Kiel Receives Graduate Research Fellowship

Brian Kiel has received a Graduate Research Fellowship from the National Science Foundation for his master's work using 3D seismic data to reconstruct ancient climate near Indonesia.
Brian Kiel has received a Graduate Research Fellowship from the National Science Foundation for his master's work using 3D seismic data to reconstruct ancient climate near Indonesia.

Brian Kiel, a master’s student in the Jackson School of Geosciences, has received a Graduate Research Fellowship from the National Science Foundation. The fellowship will provide $30,000 per year in living expenses for the next three years as he conducts research towards his master’s degree.

Kiel will analyze three-dimensional seismic data collected by the oil industry on the Sunda Shelf offshore Indonesia to reconstruct the ancient climate and hydrology of the region. This information will help climate modelers make more accurate forecasts of future climate. His work also highlights ways that academics can collaborate with industry to yield new insights.

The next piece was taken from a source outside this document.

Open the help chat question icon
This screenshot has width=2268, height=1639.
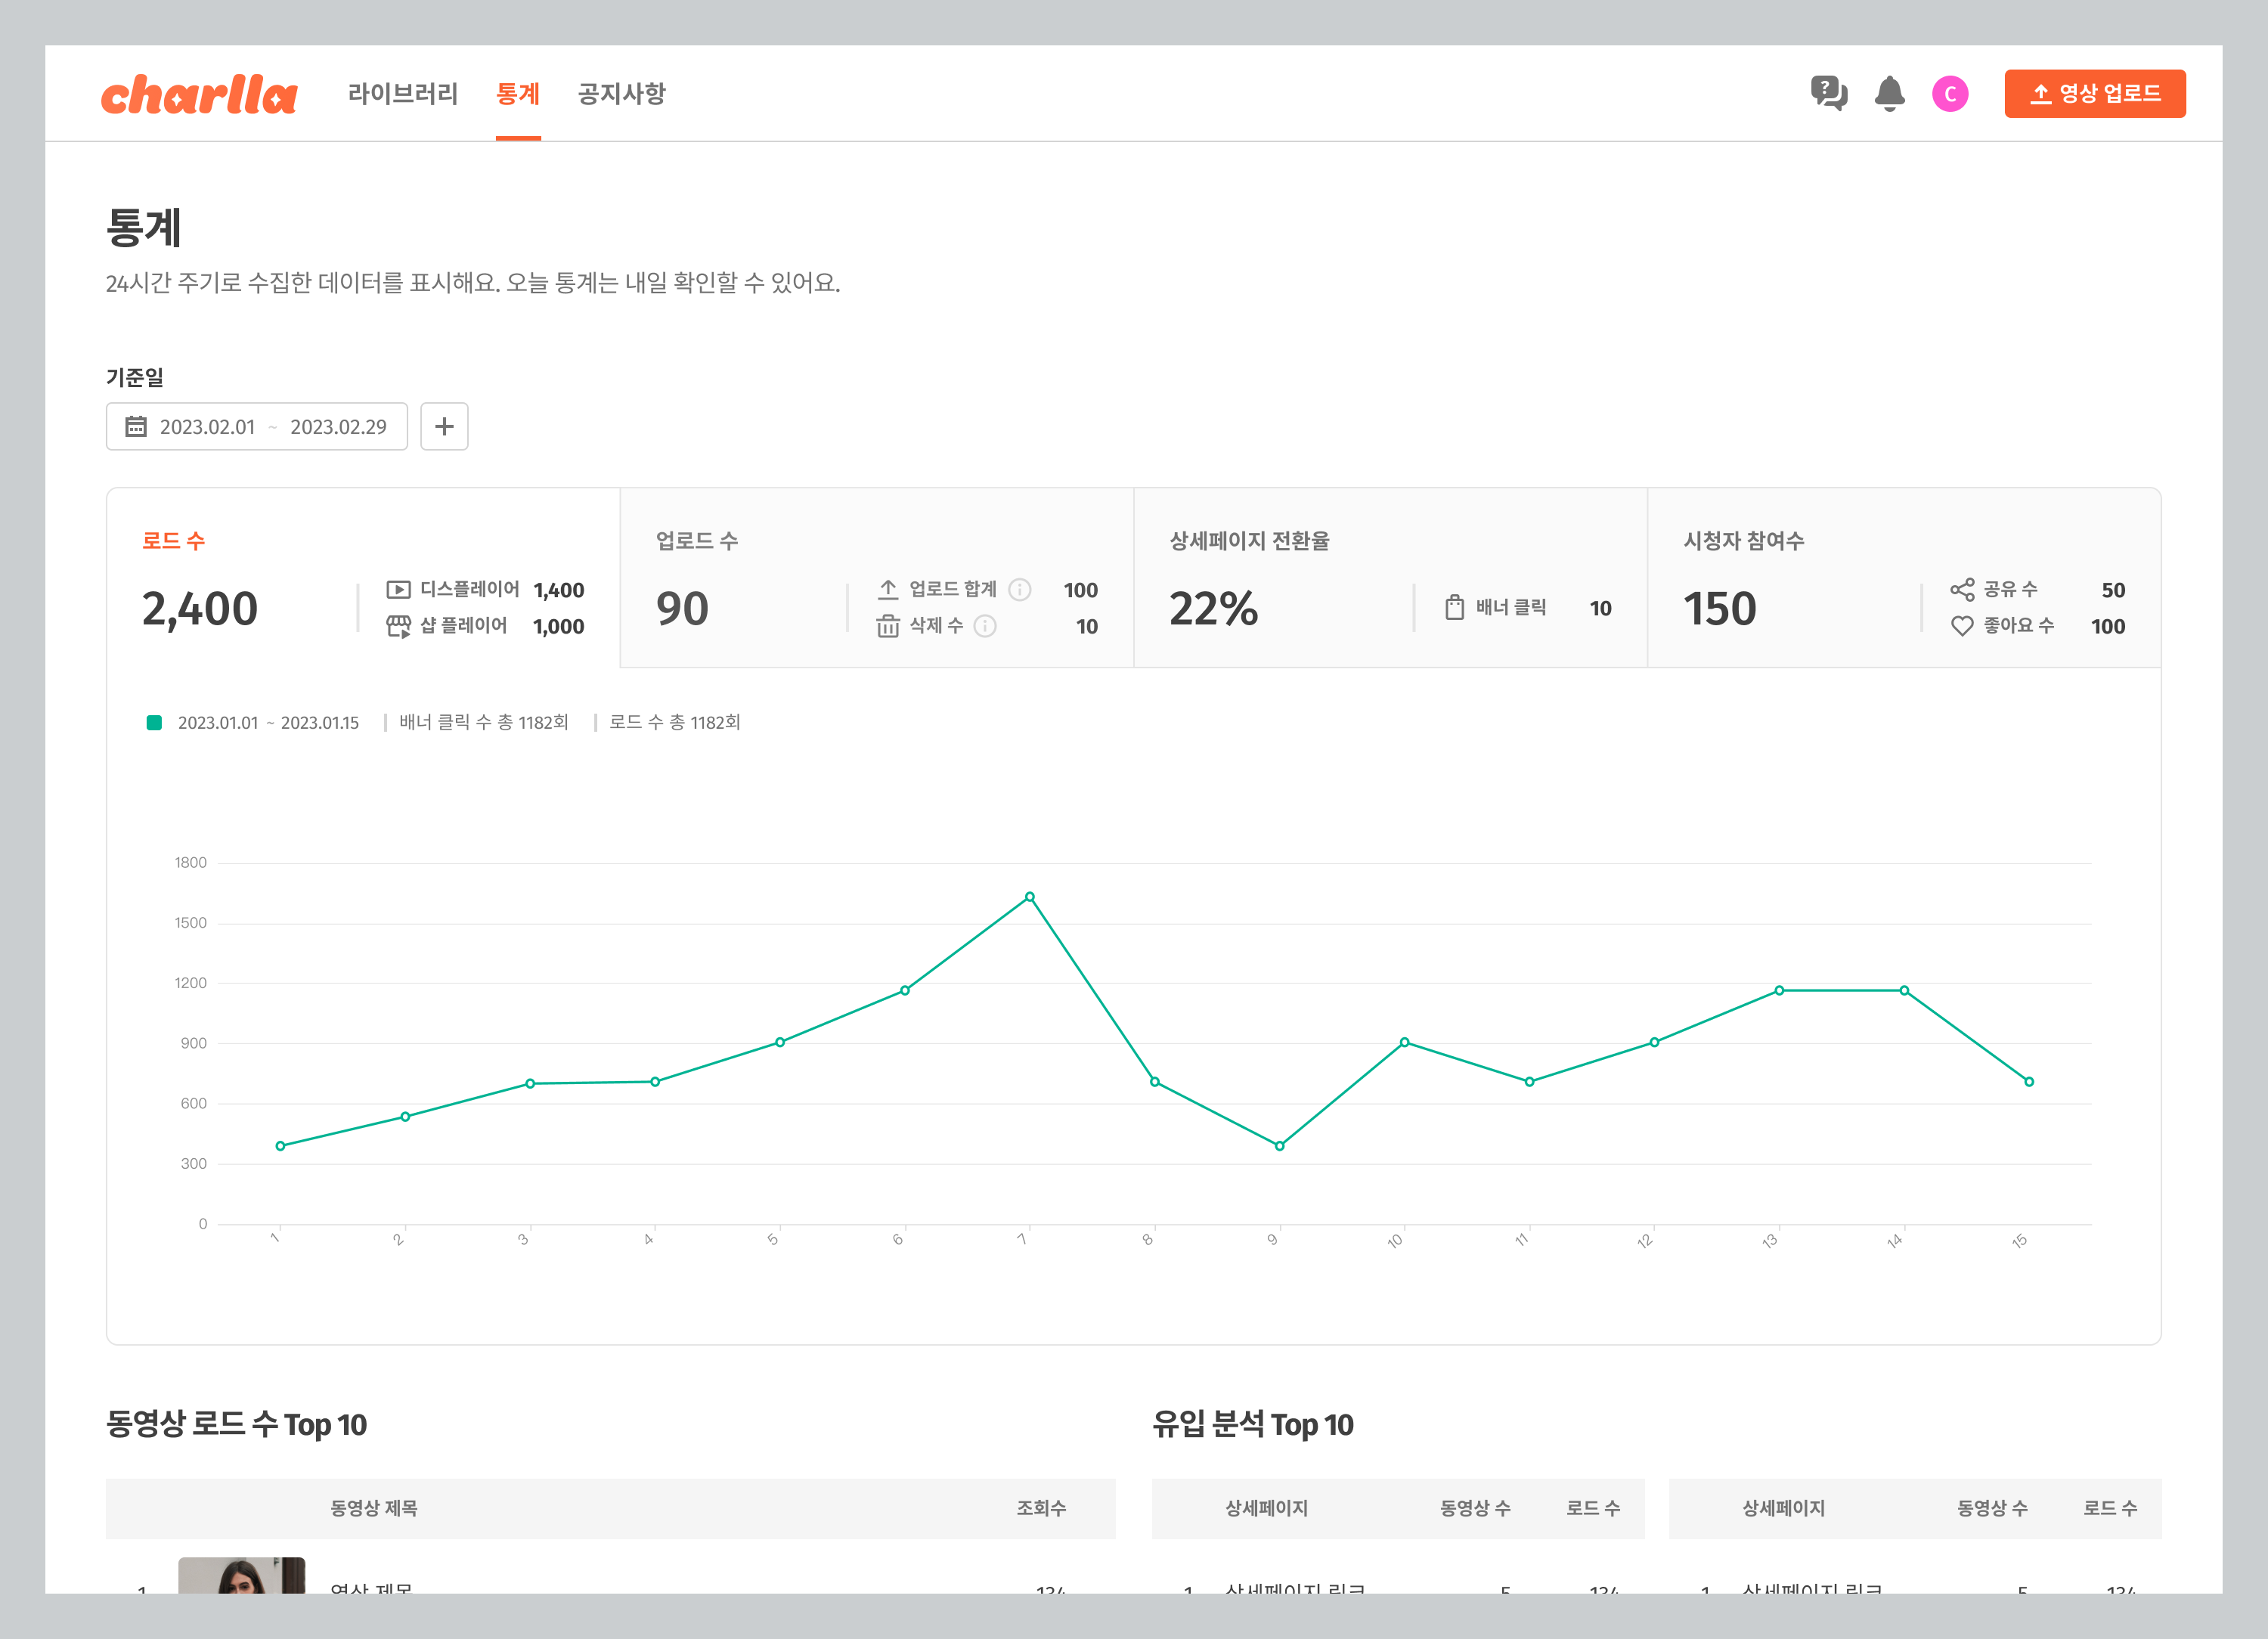point(1828,93)
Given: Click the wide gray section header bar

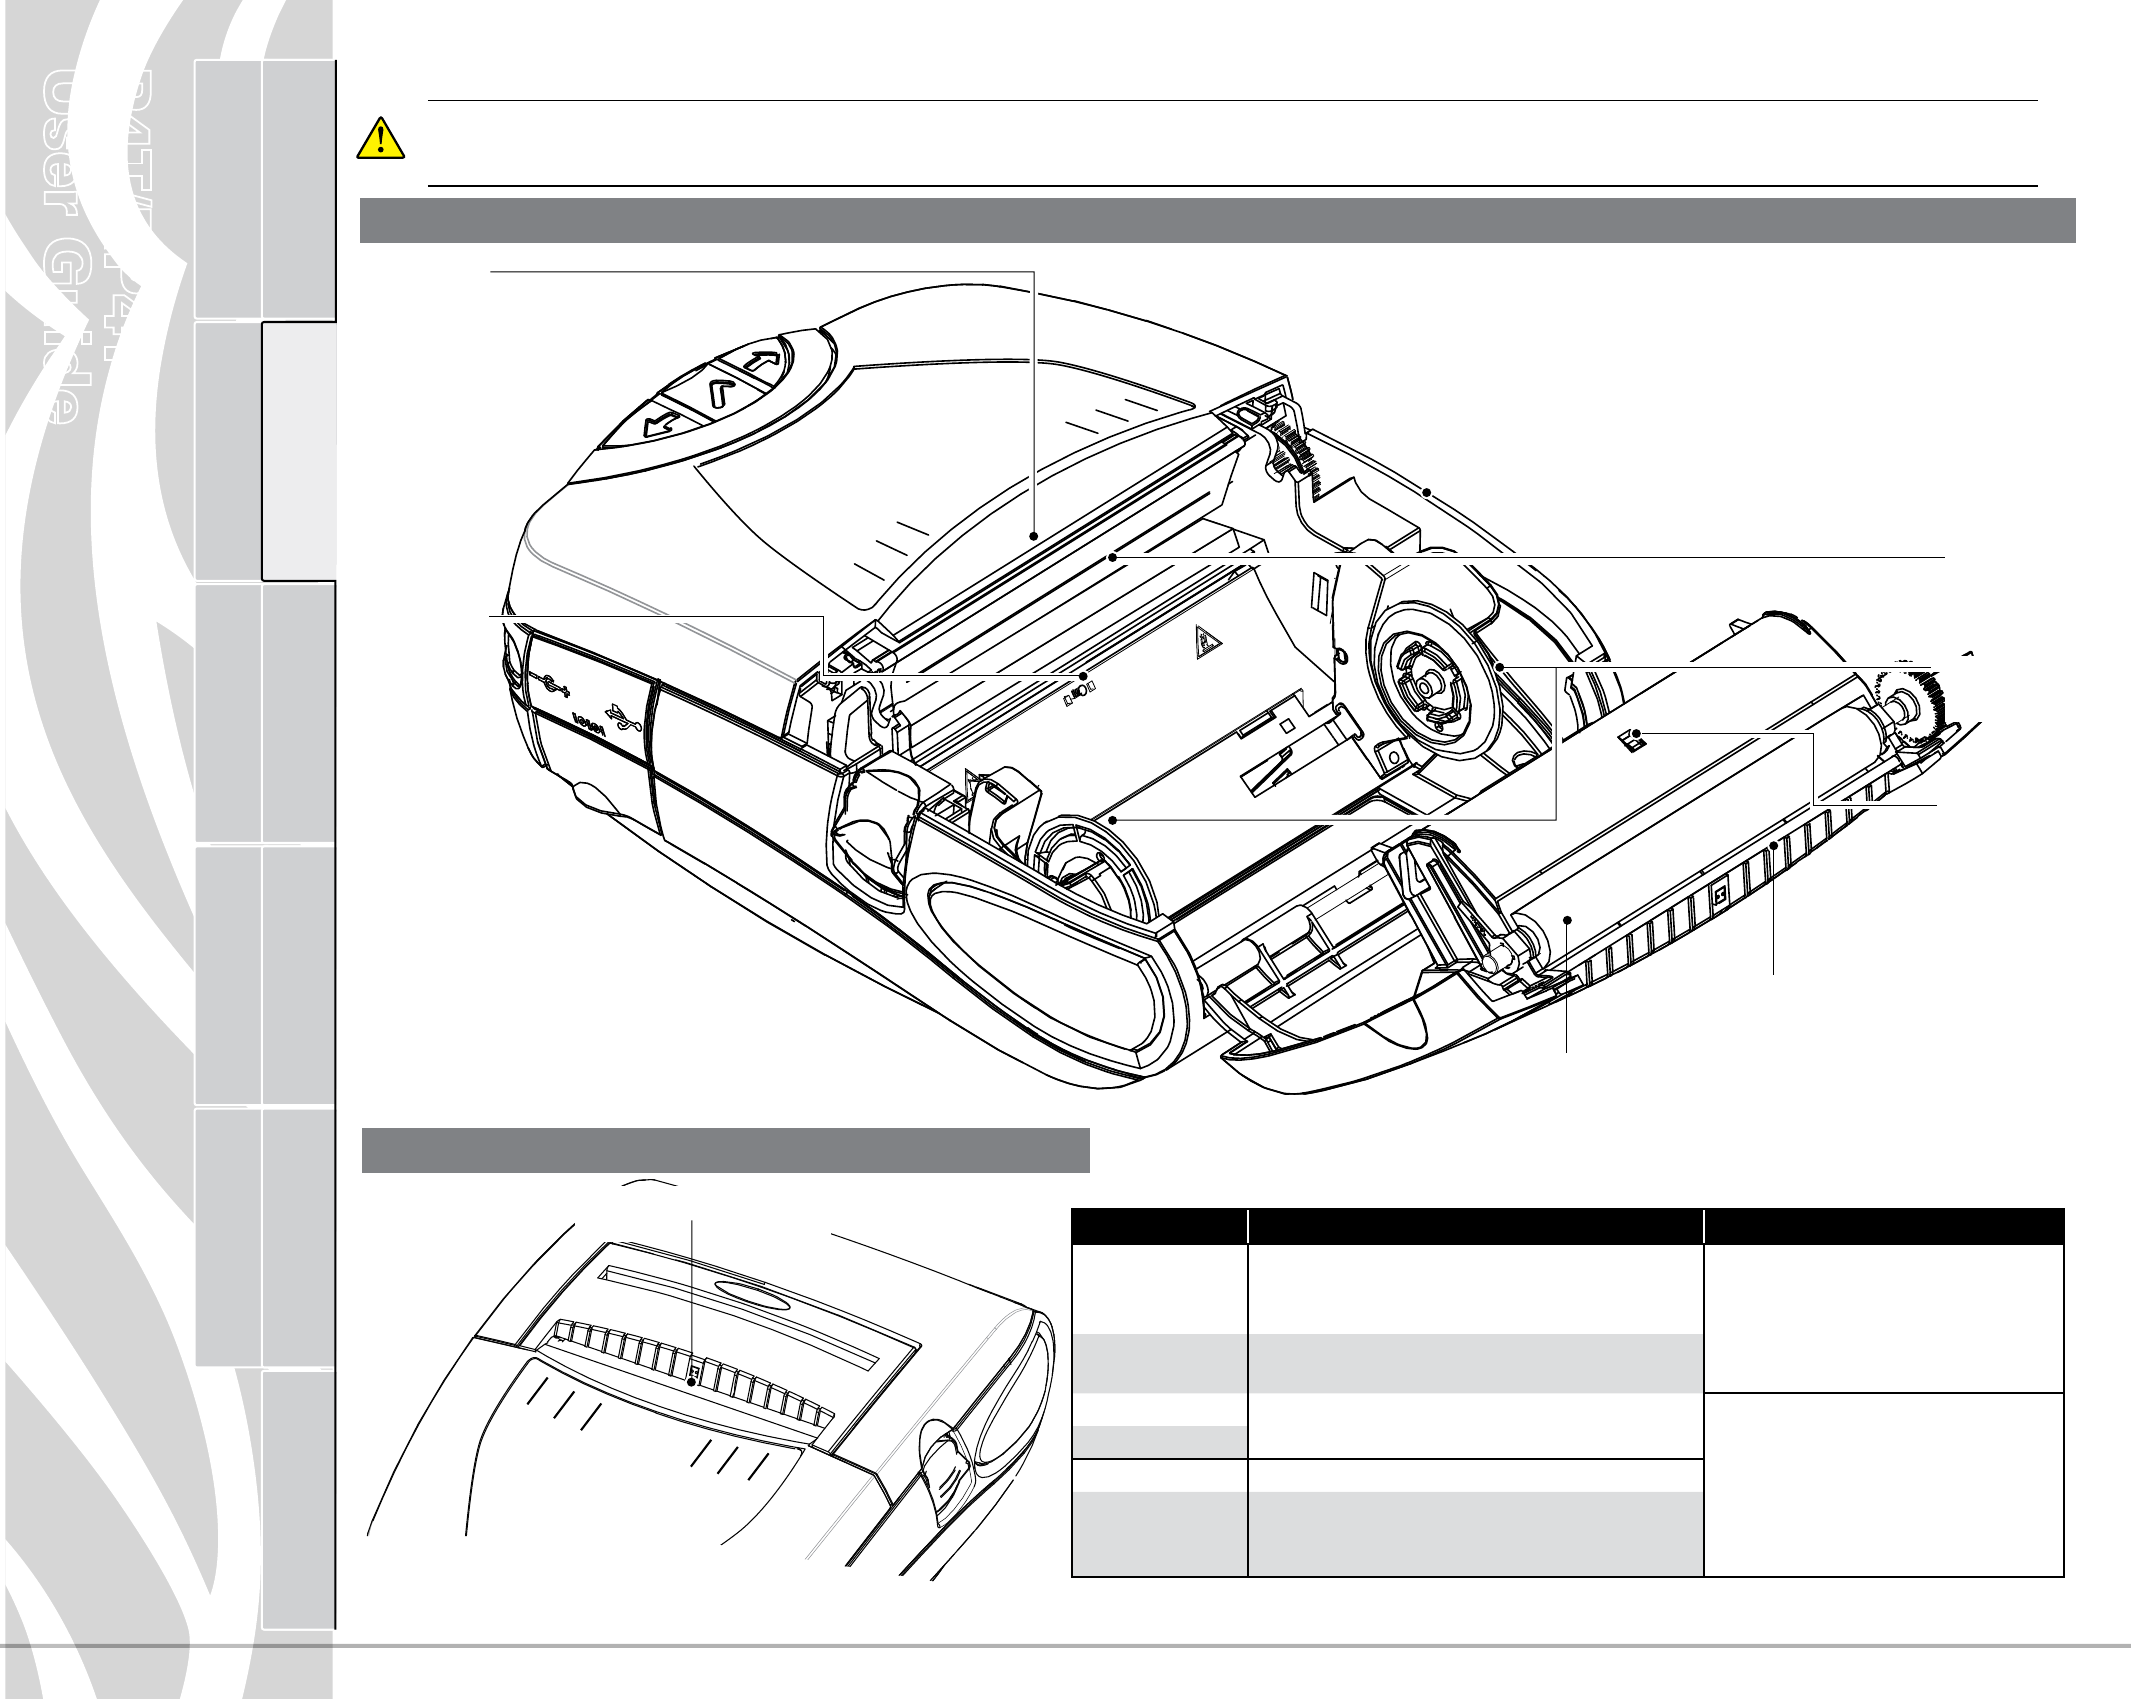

The Sunda Shelf interests climate modelers for at least two reasons. First, over the last 10 million years sea level rose and fell, sometimes leaving the shelf exposed above the water and at other times, such as today, leaving the shelf submerged in shallow water. Exposure of the ancient shelf led to creation of land bridges for human and animal migration between islands, changed the regional ratio of land mass to water mass impacting climate, and affected connections between the Asian and Indian ocean, thus changing ocean circulation patterns.

Second, strata of the Sunda Shelf contain an indirect record of changes in Asian monsoons, an important but very poorly understood element in global climate.

Layers of rocks and sediments imaged by seismic data record cycles of shelf exposure and paleo-landscape development due to monsoons. For example, the sizes, shapes and numbers of river and stream channels occurring at different times indicate monsoon timing, rainfall amounts, flow volumes and drainage to the ocean.

“There are many signals woven into the geology,” said Kiel. “So untangling them takes a lot of effort, but we’re on our way.”

Three-dimensional seismic data from the Sunda Shelf near Indonesia reveals past river channels and climate variability.
Three-dimensional seismic data from the Sunda Shelf near Indonesia reveals past river channels and climate variability.

Kiel and his advisor see this type of data as a vast, untapped resource for university researchers. Collected by the government of Indonesia and ConocoPhillips Indonesia Inc. Ltd. to explore for potential oil and gas reservoirs, the data is expensive to collect and valuable to its owners. Similar 3D seismic data is too expensive for most academic researchers to go out and collect themselves. And petroleum companies tend to guard it carefully because it gives them an edge over competitors. So most researchers aren’t accustomed to using this type of data.

“In the case of the data we’re using, it’s shallower in the subsurface than the industry is focusing on,” said Kiel. “So they don’t mind giving us data from an area they’re not hoping to produce from. Everyone wins and they don’t have to worry about this data getting out.”

Lesli Wood, research scientist at the Jackson School’s Bureau of Economic Geology and Kiel’s advisor, worked with ConocoPhillips Indonesia to get access to the data.

“This research project is an opportunity to showcase to the academic community what you could do with this industry data to impact what are these academic but very applied questions about what climate was doing,” said Wood.

Kiel and Wood work in the Quantitative Clastics Laboratory, an Industrial Associates program at the Bureau.